El Círculo de Bellas Artes, que cumple ahora 125 años, organizó el sábado una jornada de puertas abiertas innecesaria. Innecesaria, porque esas puertas no sólo están siempre abiertas a todos los madrileños, sino a cualquier forastero que entre por ellas. Jamás en tanto tiempo fueron tan francas, tan de todos y tan contemporáneas. Si en el 82 del siglo pasado no se festejó el aniversario del Círculo con 100 velas, fue porque la casa no estaba para muchas celebraciones.

Era, de pura indolencia, un club viejo. Las bellas artes casi no lo pisaban. Acaso sólo por los desvanes pictóricos de sus azoteas escolares de los oficios artísticos, casi clases de manualidades. Lo que preponderaba era la cultura del billar, más algunos lúdicos trapicheos que se apoderaban del hermoso edificio de Palacios, como si hubiera devenido en casino. Su labor más meritoria entonces, o al menos la más humana, quizá consistiera en dejar los miradores de la popular Pecera a los cada vez más escasos miembros de un geriátrico selecto, socios al corriente de sus cuotas, para que contemplaran nostálgicos el paso del tiempo por la calle de Alcalá y se aposentaran allí como los verdaderos propietarios de un privilegiado club aristocrático. O más bien decadente. O ruinoso. Pero empezaron a irse de esta vida muchos de los que pagaban las cuotas y aumentaban los ludópatas por los corredores de un círculo vicioso. Así que, alarmados por la desnaturalización de una sociedad cultural prestigiosa o por el derrumbe económico que la hacía inviable, algunos reclamaron que el Ministerio de Cultura acudiera a redimirla de sus riesgos de extinción. O a cerrarla.
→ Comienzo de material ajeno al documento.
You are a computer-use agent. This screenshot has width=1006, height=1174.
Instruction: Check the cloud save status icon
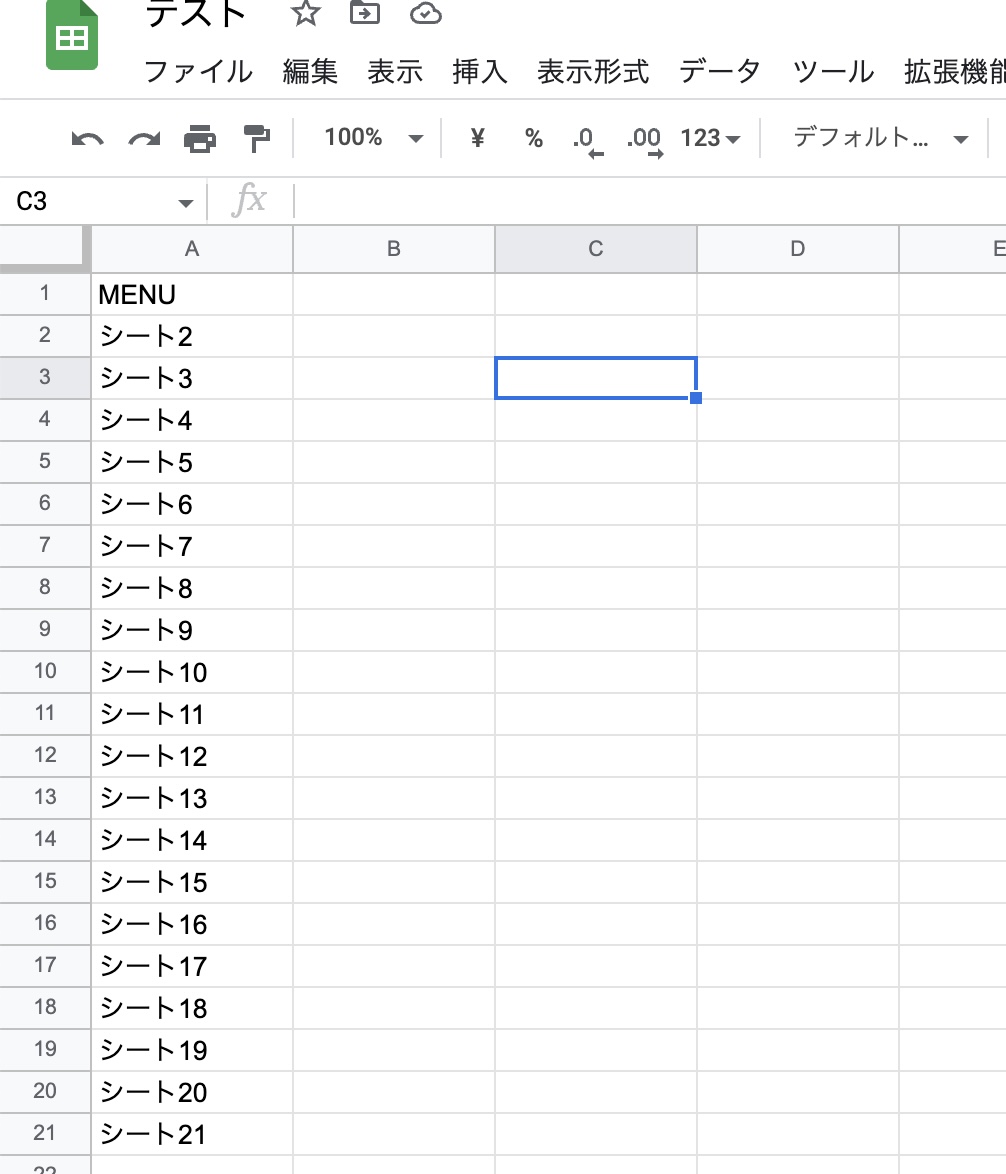click(426, 13)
Quizás esperaran que el Estado, con su bolsa, se hiciera cargo de las deudas y no que tratara de instalar en el siglo XX a una sociedad decimonónica que no se caracterizaba en aquel momento por su dimensión cultural. Pero Javier Solana, que también fue ministro de Cultura, contó aquella vez más con el entusiasmo de algunos agentes culturales que con el presupuesto. Convenció así a un grupo de artistas para tomar el Círculo por su cuenta, y los dejó allí a sus anchas, abandonados, dándoles mucho ánimo y poco parné. El escultor Martín Chirino fue entronizado como presidente en un luminoso despacho con vistas y los artistas convocados para aquella empresa pensaron, ingenuos, que lo suyo, metidos en una sociedad que había nacido de una tertulia, la del Café Suizo de 1880, era debatir sobre un moderno proyecto cultural para esta ciudad. Eso era lo que tal vez creía gente como Lucio Muñoz, Juan Genovés o Pedro García Ramos, Mario Camus o Tomás Marco, Fanny Rubio, José Luis Fajardo o Juan Cruz. Pronto descubrieron que con los acreedores a la puerta y con la imaginación sin dotación económica -Chirino pidiendo ayuda en las administraciones a los mismos que se la habían pedido a él para meterse en aquello- no se podría pasar del lugar hasta el que los había llevado el entusiasmo antes de que llegaran los desencantos.

El entusiasmo dio sus resultados: la restitución a la ciudad de un espacio cultural que le pertenecía. Se perfiló el estilo de un lugar de encuentro, plural en el debate de las ideas y en la estética; abierto a todas las iniciativas y a todas las tendencias culturales; a la interrelación entre todas las disciplinas y al encuentro de las tradiciones y las vanguardias; un centro dispuesto, en definitiva, a ser una fiesta permanente de la cultura. Pero lo que no llegaba era el dinero. Y ahora que he leído en estas mismas páginas que Alicia Moreno, la concejala madrileña de Las Artes, piensa, y con razón, que en toda política cultural es importante saber primero dónde se pone la pasta, he recordado que en el Círculo había tan poca que costaba soñar en números rojos. Pero en aquellas primeras juntas directivas ya estaba un arquitecto que fumaba en pipa y contemplaba la realidad detrás del humo: Juan Miguel Hernández de León. Llegó a presidente, consiguió poner a las administraciones de acuerdo y a los particulares, también, acogió las iniciativas de todos con una línea de rigor y de sensibilidad desprejuiciada y logró al fin que la mejor consecuencia de aquella tertulia del XIX fuera este hermoso lugar de encuentro del siglo XXI. En Telemadrid le preguntaban ahora si se encontraba cómodo con la etiqueta de progresista que se le ha endilgado al Círculo. Y aunque parezca mentira, tuvo que explicar, sonriente, que ser progresista es un valor positivo no excluyente, ni exclusivo de ninguna tendencia política.